# Your task
All lines from the start of the listing below through the line containing "Click the back" are to be written out again exactly, and no others.

------

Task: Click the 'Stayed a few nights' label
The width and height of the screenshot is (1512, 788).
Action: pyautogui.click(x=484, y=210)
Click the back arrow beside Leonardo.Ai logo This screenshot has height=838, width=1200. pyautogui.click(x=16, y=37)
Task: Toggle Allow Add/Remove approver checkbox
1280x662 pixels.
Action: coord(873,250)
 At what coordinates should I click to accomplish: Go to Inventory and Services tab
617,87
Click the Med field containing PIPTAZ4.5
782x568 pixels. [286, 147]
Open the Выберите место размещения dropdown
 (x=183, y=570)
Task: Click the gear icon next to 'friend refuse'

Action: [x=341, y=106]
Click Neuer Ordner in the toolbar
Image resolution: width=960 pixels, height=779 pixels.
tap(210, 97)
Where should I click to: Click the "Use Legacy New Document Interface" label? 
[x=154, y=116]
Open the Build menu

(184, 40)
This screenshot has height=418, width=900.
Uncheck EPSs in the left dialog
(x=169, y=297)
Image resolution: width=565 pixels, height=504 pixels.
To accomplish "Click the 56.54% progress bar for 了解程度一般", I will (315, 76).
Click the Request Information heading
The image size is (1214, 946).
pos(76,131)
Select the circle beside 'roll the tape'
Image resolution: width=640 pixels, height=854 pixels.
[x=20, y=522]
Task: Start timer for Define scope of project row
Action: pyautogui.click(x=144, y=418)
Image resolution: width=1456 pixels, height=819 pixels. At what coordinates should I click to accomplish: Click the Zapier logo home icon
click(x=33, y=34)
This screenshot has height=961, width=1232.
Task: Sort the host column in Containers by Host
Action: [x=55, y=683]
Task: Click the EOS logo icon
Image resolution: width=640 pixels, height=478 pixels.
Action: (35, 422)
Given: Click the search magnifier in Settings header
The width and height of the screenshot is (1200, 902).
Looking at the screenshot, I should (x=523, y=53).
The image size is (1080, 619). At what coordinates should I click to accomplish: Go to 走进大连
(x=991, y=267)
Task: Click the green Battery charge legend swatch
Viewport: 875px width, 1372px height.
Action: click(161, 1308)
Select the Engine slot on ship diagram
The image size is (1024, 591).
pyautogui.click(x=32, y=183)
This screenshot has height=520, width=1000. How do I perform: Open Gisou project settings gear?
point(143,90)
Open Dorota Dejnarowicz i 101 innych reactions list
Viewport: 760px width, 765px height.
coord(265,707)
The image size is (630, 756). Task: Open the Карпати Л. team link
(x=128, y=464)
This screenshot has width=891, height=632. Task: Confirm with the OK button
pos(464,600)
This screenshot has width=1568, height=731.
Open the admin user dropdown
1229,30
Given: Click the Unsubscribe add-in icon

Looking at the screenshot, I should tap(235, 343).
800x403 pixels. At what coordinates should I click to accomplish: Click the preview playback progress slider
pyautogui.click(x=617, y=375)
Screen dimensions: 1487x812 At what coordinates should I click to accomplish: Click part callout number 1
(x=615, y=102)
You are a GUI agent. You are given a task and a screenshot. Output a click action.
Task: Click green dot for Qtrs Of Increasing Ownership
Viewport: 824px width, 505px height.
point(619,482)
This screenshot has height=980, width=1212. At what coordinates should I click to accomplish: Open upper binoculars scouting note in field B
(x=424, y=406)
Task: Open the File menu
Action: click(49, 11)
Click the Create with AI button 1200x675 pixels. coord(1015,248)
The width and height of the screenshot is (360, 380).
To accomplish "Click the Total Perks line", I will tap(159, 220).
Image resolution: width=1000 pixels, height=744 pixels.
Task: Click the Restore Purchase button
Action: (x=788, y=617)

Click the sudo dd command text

------

# Answer section
Task: Click the 'Stayed a few nights' label
The width and height of the screenshot is (1512, 788).
Action: pyautogui.click(x=484, y=210)
Click the back arrow beside Leonardo.Ai logo This screenshot has height=838, width=1200. pyautogui.click(x=16, y=37)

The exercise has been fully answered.